■ The task:
Scan the lines below for the string "Click". Reply with how many match, and no other words.

** Records supplied follows **

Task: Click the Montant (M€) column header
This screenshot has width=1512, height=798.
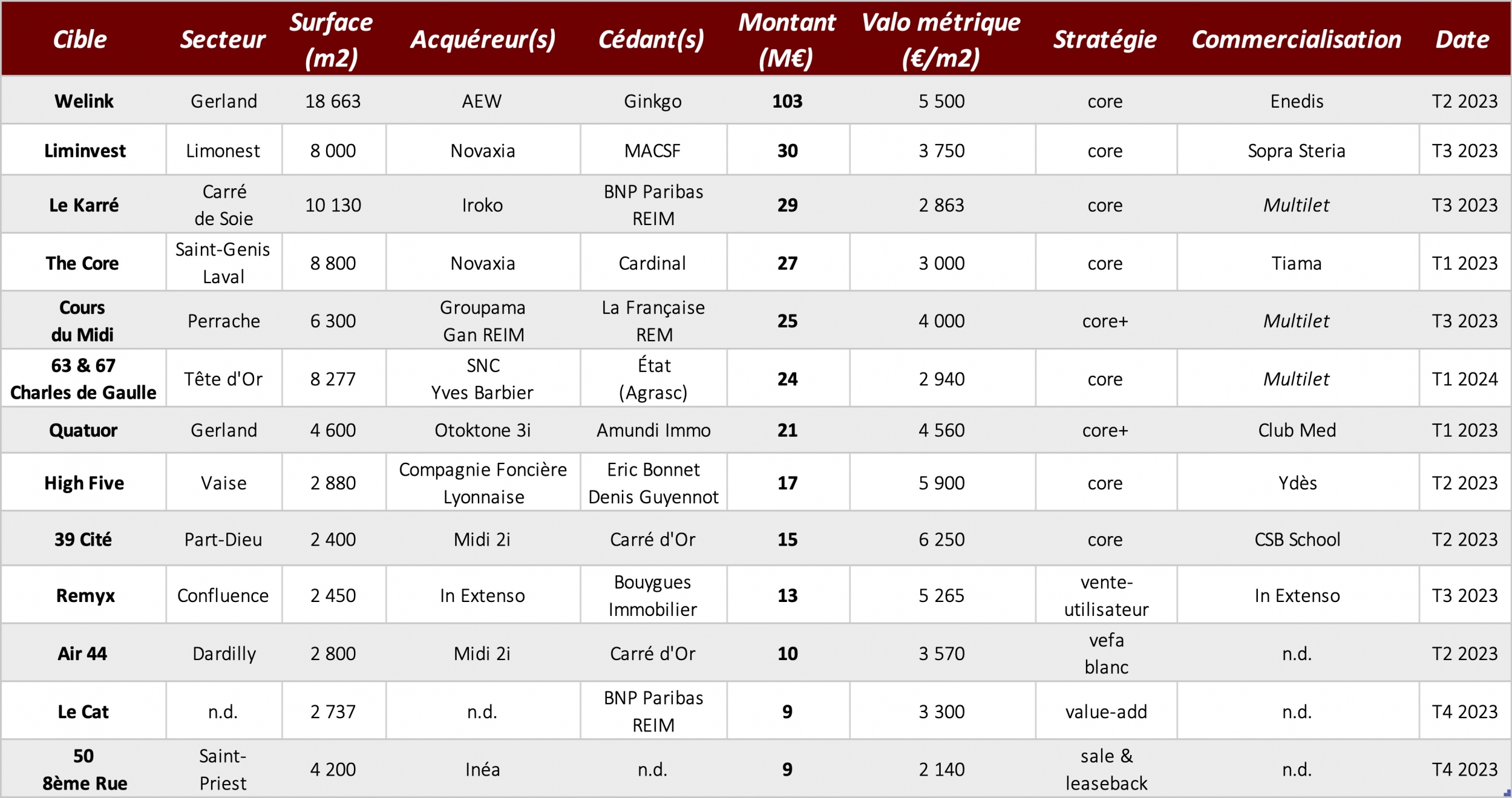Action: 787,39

** End of Records supplied **
** Records supplied follows **

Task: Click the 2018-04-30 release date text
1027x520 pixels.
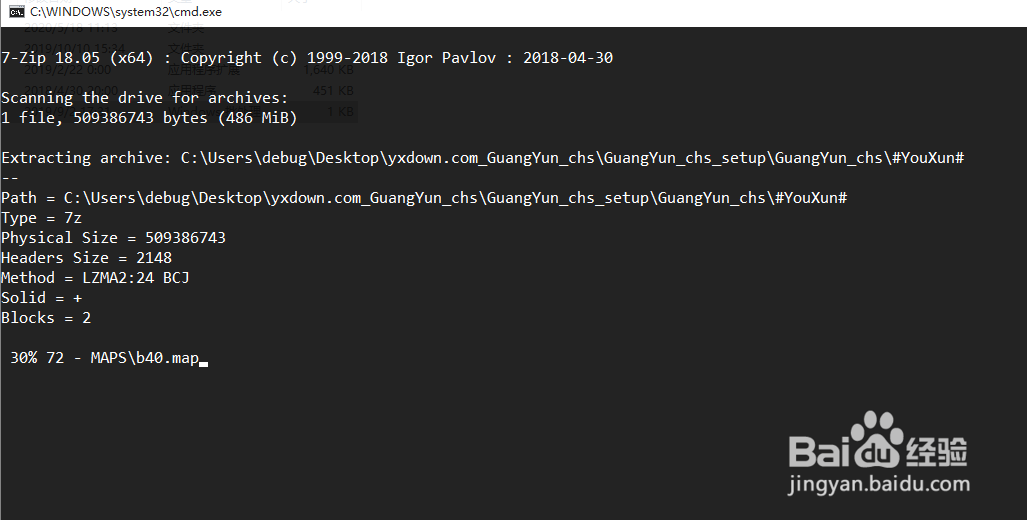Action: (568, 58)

** End of Records supplied **

■ Exercise solution:
2